Menas it was, and he was, to George s dismay, heading in the direction of the Litaean Gate, spreading joy and good cheer in front of him. John glanced his way and said, “What’s that thing he’s carrying? Besides his big, ugly belly, I mean.”
“His war hammer--is that what you’re talking about?” George said. “I’ve seen him lugging that around before. It’s a rich man’s toy, if you ask me--something that makes him feel like a soldier even if he’s not.”
He wasn’t a soldier himself, as any member of Thessalonica’s regular garrison would have told him in as much detail as he could stand. But he’d done real fighting since the Slavs and Avars infested the city, which was more than Menas could have said. George checked himself. No: it was more than Menas could truthfully have said.
And here came the noble, twirling the hammer around by the leather strap attached to the end of the handle. He glared at George as if at a moldy spot on a chunk of bread. “Haven’t I told you to stop insulting me?” he growled. “Haven’t I warned you I’ll get my own back if it’s the last thing I do?”
“You’ve done all those things, sir,” George answered. “What I haven’t done is insult you.”
“Liar!” Menas shouted, loud enough to make militiamen within a bowshot of him turn their heads his way. “The latest is, you say God cured me so I could go around shouting at people.”
Whoever had reported John’s joke to him had got the words right, but Menas had got the source wrong, as George had known would happen. The shoemaker wondered if John would own up to having said it, and if Menas would believe him if he did. Since John kept quiet, the latter didn’t become an issue. George said, “I did not say that about you, sir.”
“Liar!” Menas shouted again.
“I did not say that,” George repeated. “If you keep doing the things that someone said about you, though, I will start saying them myself. I’ll have to start saying them myself, because you’ll have made them true.”
Menas stared at him. Being a rich and prominent man, being a man to whom God had granted a miracle (for what reason, George could not imagine, and he’d tried-- how he’d tried!), the noble was not accustomed to having anyone speak so pointedly to him. He raised the hammer, as if to strike George down.
George sprang backwards. He had an arrow on the string and the bow down almost as soon as his feet hit the walkway again. The point of the arrow--a bronze point, perhaps made by Benjamin--was aimed at a spot a palm’s breadth above Menas’ navel.
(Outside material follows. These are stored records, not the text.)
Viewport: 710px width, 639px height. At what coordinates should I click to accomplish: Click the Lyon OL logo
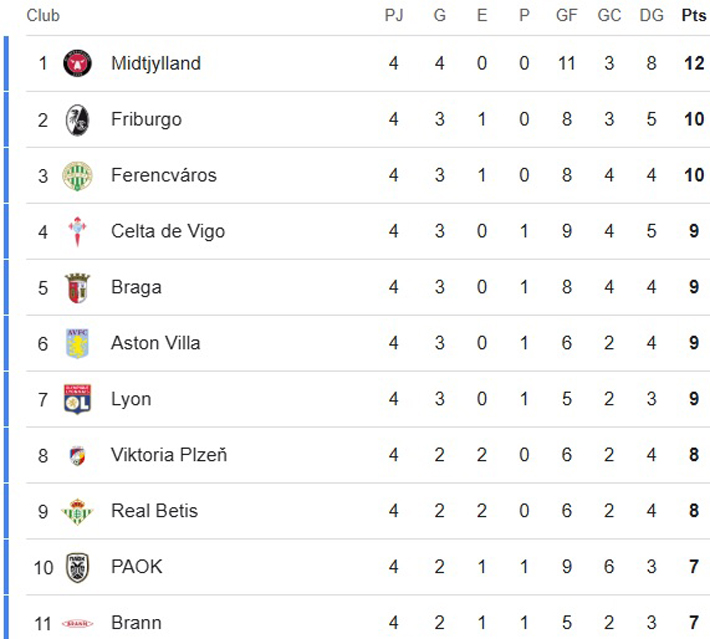[77, 400]
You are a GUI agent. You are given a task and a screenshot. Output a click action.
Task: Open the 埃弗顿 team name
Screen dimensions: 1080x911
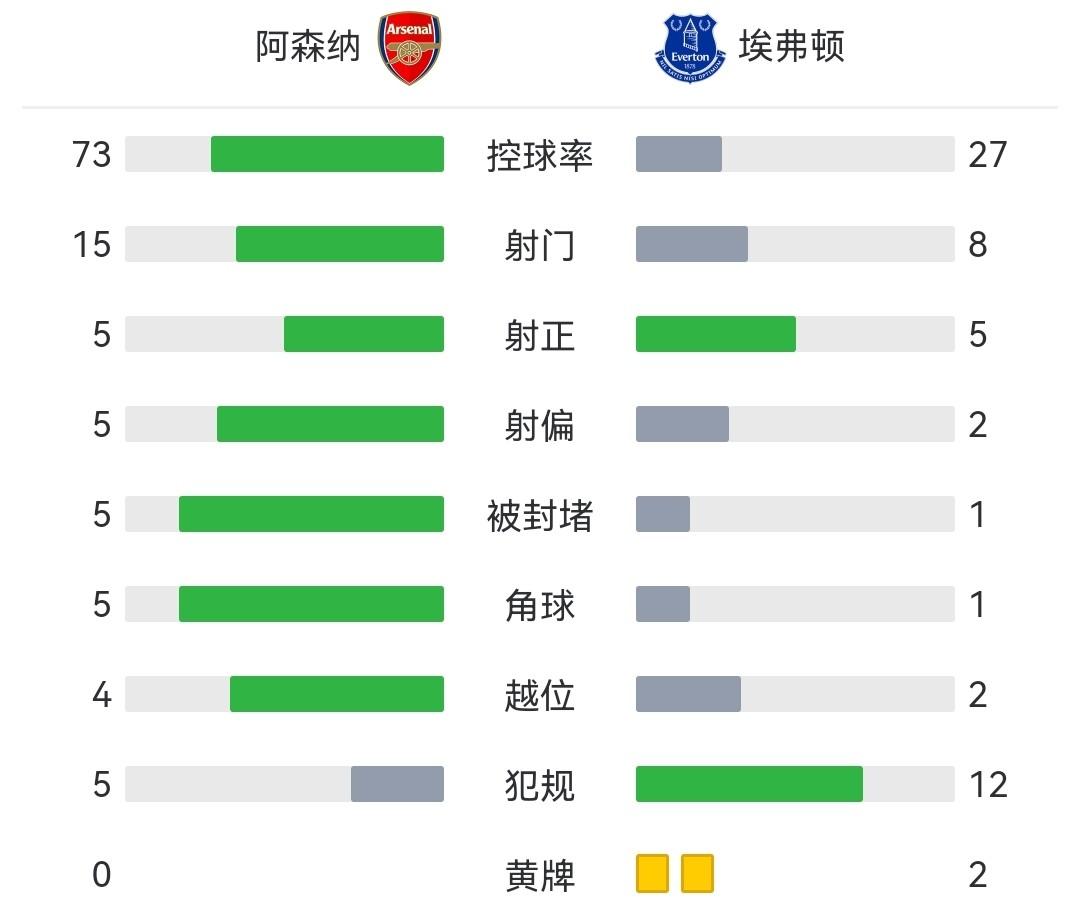(792, 47)
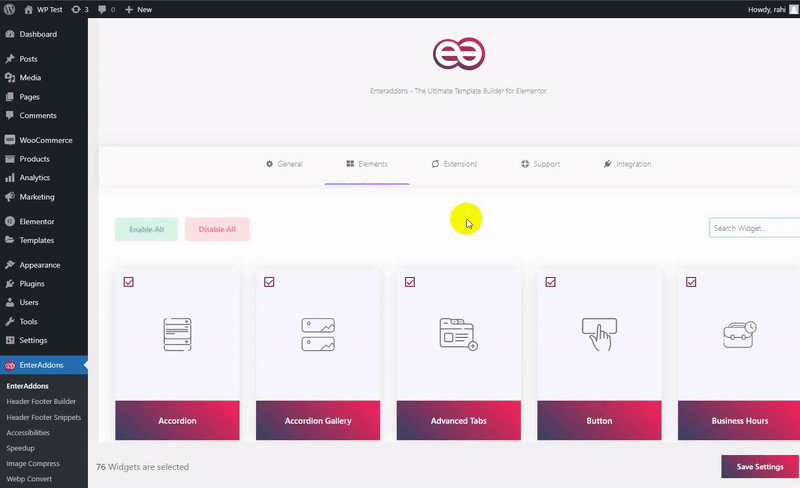
Task: Open WordPress logo menu in admin bar
Action: pos(10,9)
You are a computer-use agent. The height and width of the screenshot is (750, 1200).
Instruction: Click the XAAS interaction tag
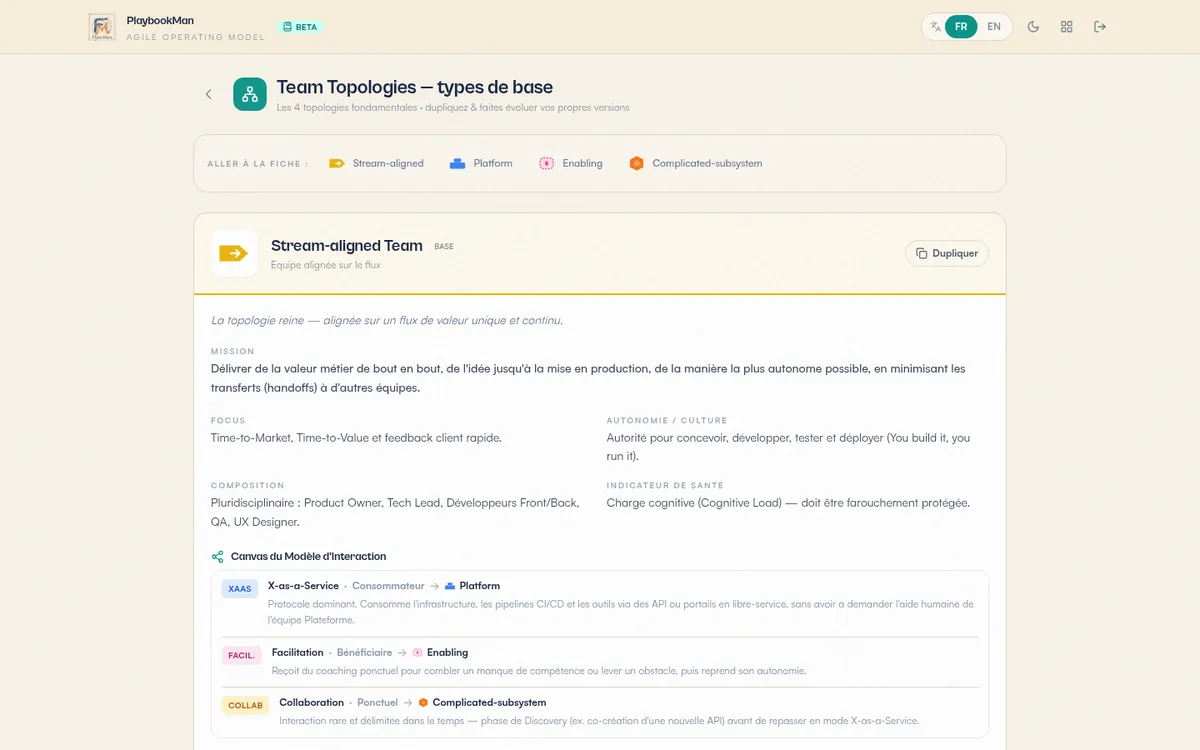pyautogui.click(x=240, y=589)
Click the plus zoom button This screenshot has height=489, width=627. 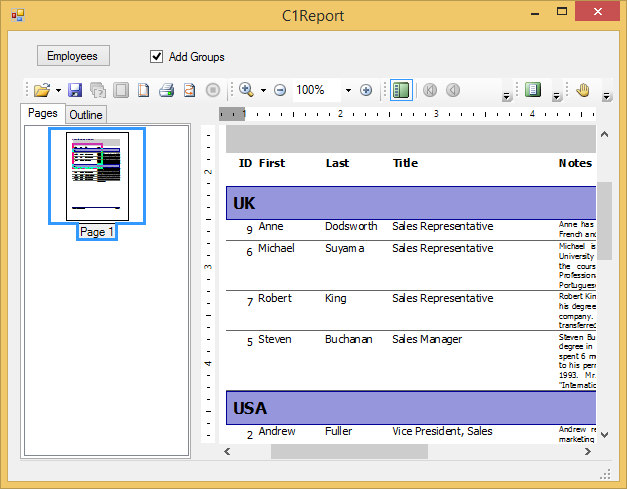(x=366, y=90)
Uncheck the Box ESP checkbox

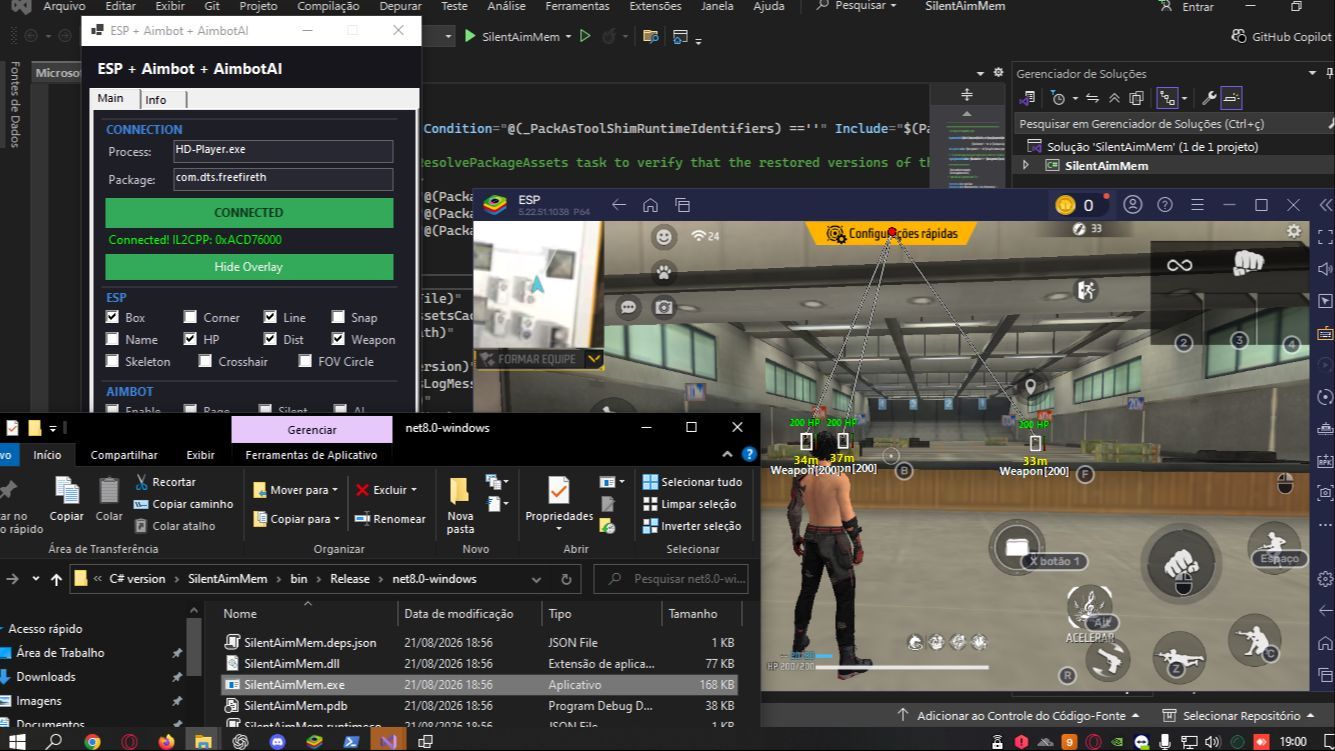pyautogui.click(x=112, y=317)
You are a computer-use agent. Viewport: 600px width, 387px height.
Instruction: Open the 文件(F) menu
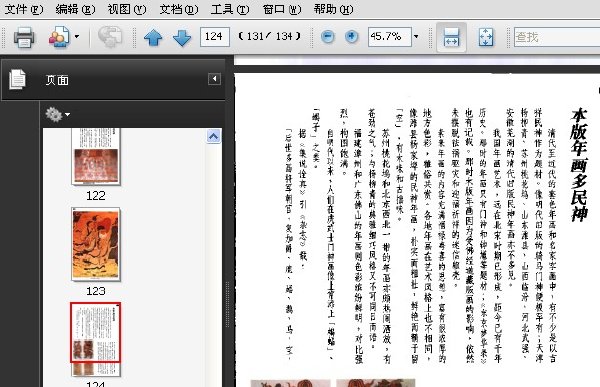pos(24,9)
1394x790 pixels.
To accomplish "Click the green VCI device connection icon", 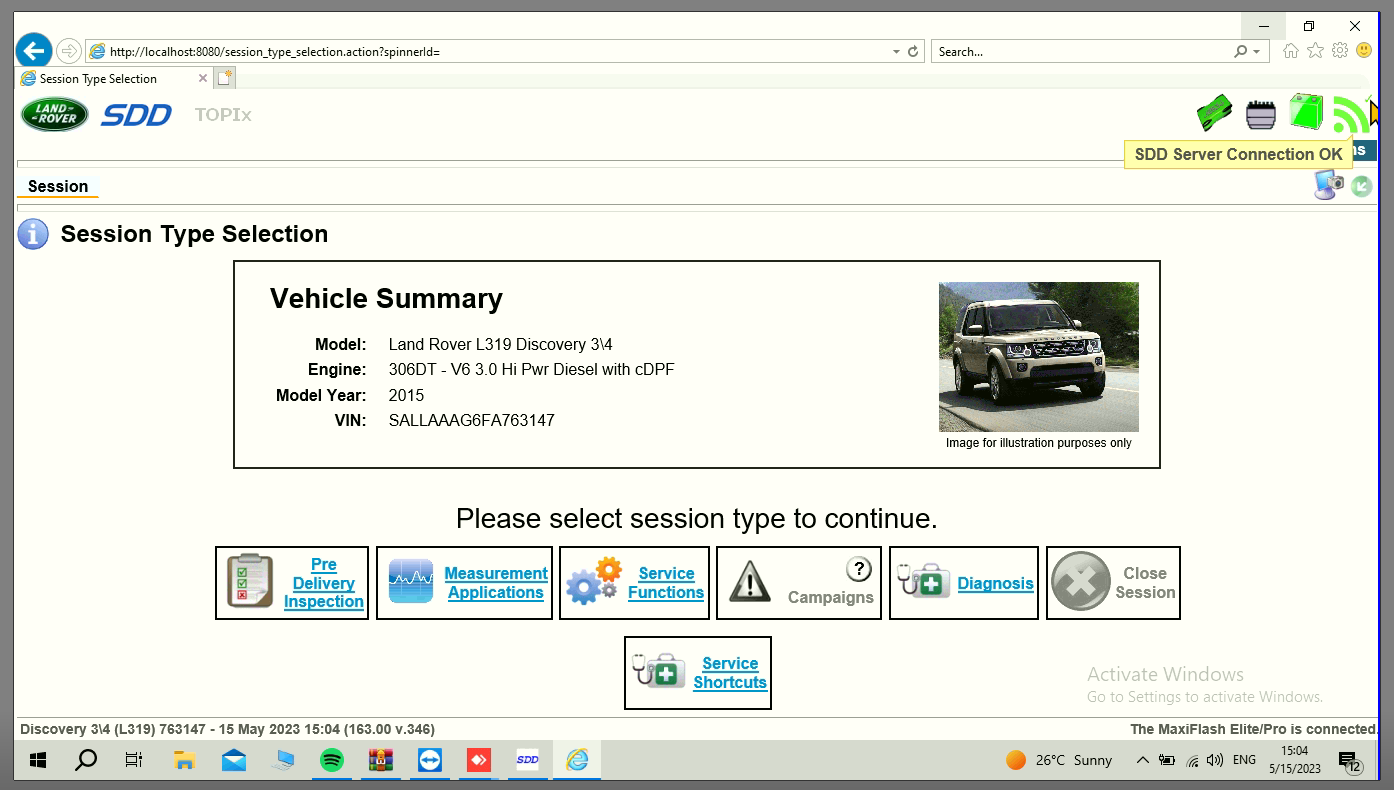I will 1214,112.
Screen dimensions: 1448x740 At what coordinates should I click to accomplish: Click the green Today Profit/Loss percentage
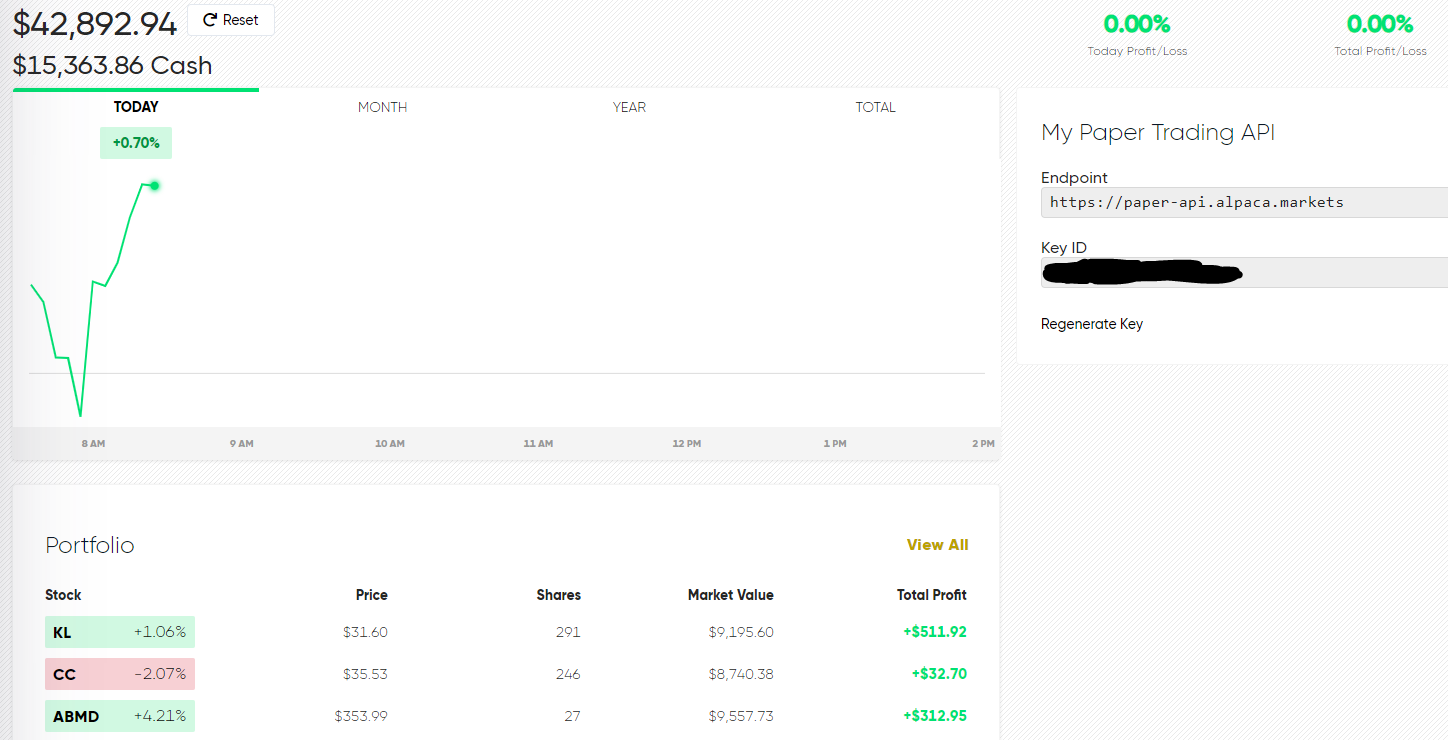tap(1136, 23)
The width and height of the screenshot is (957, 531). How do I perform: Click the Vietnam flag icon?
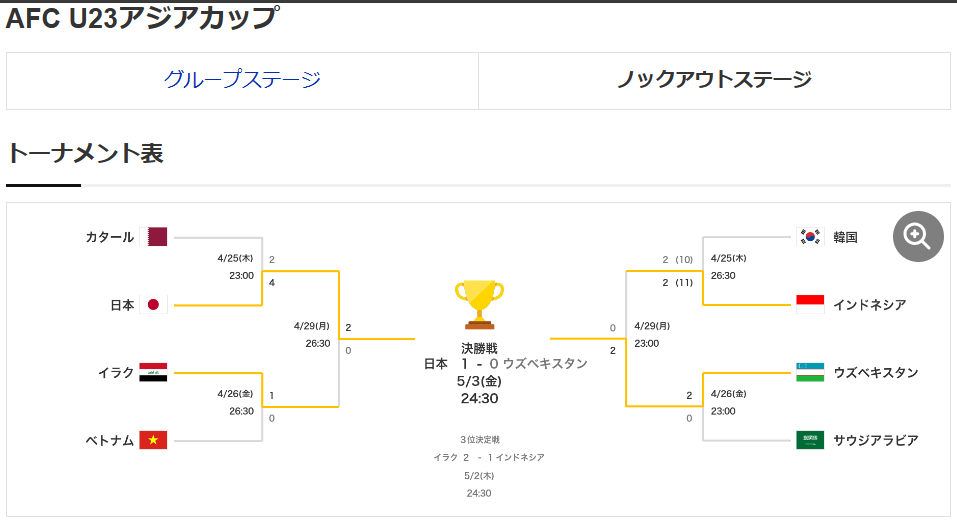coord(153,440)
As nothing George said had ever managed to do, that made Menas thoughtful. He lowered the silver-chased hammer. George lowered the bow so the arrow pointed toward the walkway rather than Menas’ brisket. He held it at full draw, though, ready to bring it up in a hurry if the noble was only pretending to back away from a fight.
“How you’ll pay!” Menas snarled. “You’ll wish the Slavs and Avars had got hold of you by the time I’m done.” He stamped south along the walkway. George resisted the temptation to put the arrow in his bow straight through Menas’ left kidney. It wasn’t easy. He had to make himself replace the arrow in the quiver one motion at a time.
“Getting credit for my lines, are you?” John said when Menas started bellowing at some other luckless militiaman farther down the wall. “That’s a trouble you could probably do without.”
“Now that you mention it, yes,” George answered. John was bolder with his insults when the target wasn’t standing right there in front of him. George tried to get angry at that, but found he couldn’t. Most men were made the same way.
“That’s why you’ve been after me not to tell jokes about him anymore,” John said, with the air of a man for whom a dark corner of the world has suddenly become bright.